■ **Entradas**
::::::::

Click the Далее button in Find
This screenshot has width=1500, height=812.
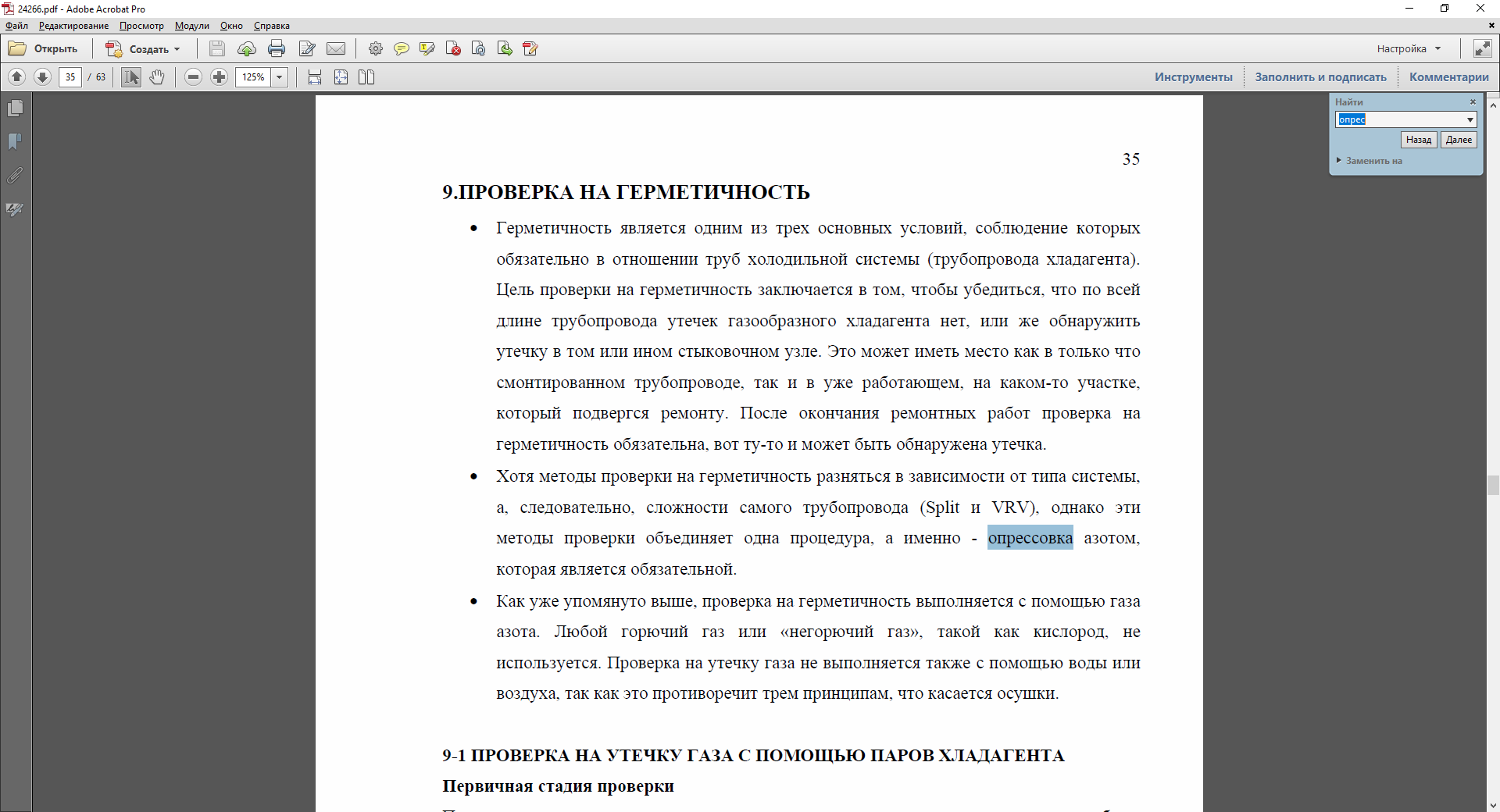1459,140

::::::::

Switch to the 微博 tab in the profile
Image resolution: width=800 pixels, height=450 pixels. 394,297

::::::::

■ **Instrução escrita**
Filtre o material e copie cada linha em que aparece a palavra "height".

■ **Resposta à tarefa**
This screenshot has width=1500, height=812.
Image resolution: width=800 pixels, height=450 pixels. 394,297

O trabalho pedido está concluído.